Which brings me neatly to the debate on clean air. Back in 2001, a bunch of hand-wringing bicycle lobbyists managed to convince the powers-that-were that petrol was evil. As a result, Gordon Brown immediately adjusted tax rates to make diesel-powered cars more financially attractive. A decade later, another bunch of hand-wringers convinced those in charge that diesel was killing pensioners and everyone should use petrol instead. And guess what. The clueless imbeciles agreed. So now all those who bought diesels have been told they must pay more company car tax and vehicle excise duty.
Now everyone thinks – wrongly – that they will be worse off if they buy a car with a diesel engine.
Yes, the taxes are high and persecution of diesel enthusiasts will undoubtedly reach a point where police will be entitled to murder anyone found to be one, but for the foreseeable future you’re financially better off using a more economical diesel in a big 4x4 than a petrol-powered V8 or V6. And really, they can’t ever outlaw diesel because their precious buses use it.
I’ll therefore stick my neck out and say that this diesel debate will soon quieten… before some more lobbyists cause the government to change its mind again.
I bet Volvo has its fingers crossed on that one, because as recently as three years ago it was selling almost no petrol-powered cars in Britain. To make life doubly difficult for the Sino-Swedes, their diesel engines have never been any good. And the 140kW 2-litre turbo unit in the Volvo V60 D4 Momentum Pro I tested recently is no exception. It’s a dismal power plant: rattly, noisy and gutless.

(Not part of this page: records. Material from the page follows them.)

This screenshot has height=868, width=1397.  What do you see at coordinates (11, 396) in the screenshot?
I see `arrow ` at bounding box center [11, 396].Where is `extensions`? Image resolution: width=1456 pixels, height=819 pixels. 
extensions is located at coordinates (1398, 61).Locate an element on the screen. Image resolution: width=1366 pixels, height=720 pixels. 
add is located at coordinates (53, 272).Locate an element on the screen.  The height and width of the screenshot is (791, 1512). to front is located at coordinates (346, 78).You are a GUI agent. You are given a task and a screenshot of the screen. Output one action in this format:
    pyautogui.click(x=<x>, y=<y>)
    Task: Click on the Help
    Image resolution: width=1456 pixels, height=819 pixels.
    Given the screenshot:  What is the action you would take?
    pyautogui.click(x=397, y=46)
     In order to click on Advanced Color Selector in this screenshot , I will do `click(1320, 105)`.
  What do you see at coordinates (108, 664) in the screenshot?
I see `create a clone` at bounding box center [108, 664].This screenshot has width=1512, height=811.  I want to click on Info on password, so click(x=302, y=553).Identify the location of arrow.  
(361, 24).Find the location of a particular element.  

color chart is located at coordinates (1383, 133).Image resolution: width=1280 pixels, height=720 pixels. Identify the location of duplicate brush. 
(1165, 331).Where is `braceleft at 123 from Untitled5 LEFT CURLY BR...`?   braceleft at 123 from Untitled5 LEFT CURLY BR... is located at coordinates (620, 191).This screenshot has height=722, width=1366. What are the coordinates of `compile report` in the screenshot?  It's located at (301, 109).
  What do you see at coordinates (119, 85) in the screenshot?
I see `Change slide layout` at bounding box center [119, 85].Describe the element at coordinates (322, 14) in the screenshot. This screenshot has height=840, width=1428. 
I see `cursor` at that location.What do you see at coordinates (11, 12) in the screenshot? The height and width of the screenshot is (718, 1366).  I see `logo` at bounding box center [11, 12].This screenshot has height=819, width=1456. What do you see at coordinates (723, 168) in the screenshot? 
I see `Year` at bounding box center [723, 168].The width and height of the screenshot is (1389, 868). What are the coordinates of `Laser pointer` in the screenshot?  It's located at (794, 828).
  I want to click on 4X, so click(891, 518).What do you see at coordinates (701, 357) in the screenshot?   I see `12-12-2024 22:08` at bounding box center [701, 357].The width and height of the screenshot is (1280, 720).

Sure, Volvo says it’ll do more than 4.7 litres/100km, which is pretty good for a car of this size. It’ll save you lots of money. But so would never going out at night. And who wants to do that? Actually, scrub that. Lots of Volvo drivers never go out at night. Nothing says your sex life has died more than a Volvo in the driveway.
There’s another issue I have with the V60. Volvos are billed, in my view correctly, as the safest cars on the road. The company boasted two years ago that by 2020 no one should die in one of its cars. And figures show that in Britain, in the 16 years since it was launched, no one has died in an XC90 in a collision with another car.
However, in the V60 a lot of the really clever tech that’s used to help avoid an accident in the first place is an optional extra. You want crosstraffic alert systems and rear-collision mitigation and blind-spot information and so on? Well, the package into which that lot is bundled will cost an extra $3000. It’s like Coca-Cola charging extra for the bubbles.
There are lots of things, in fact, that are not provided as standard. While the model starts at £31,810, the actual cost of my test car was an eye-watering £45,390. This is known to economists as “a lot”.
Of course, maybe you don’t mind paying a stupidly high price for a noisy car that runs on a currently unfashionable fuel, in which case you’ll be interested in the upsides.
There are a few. It’s a handsome thing, and it’s a truly lovely place to sit. No one, apart from Rolls-Royce, makes better interiors these days. Oh, and it’s extremely spacious.
I’m not sure, however, that this is enough to offset the drawbacks.
All things considered, then, you’re better off with a Beemer.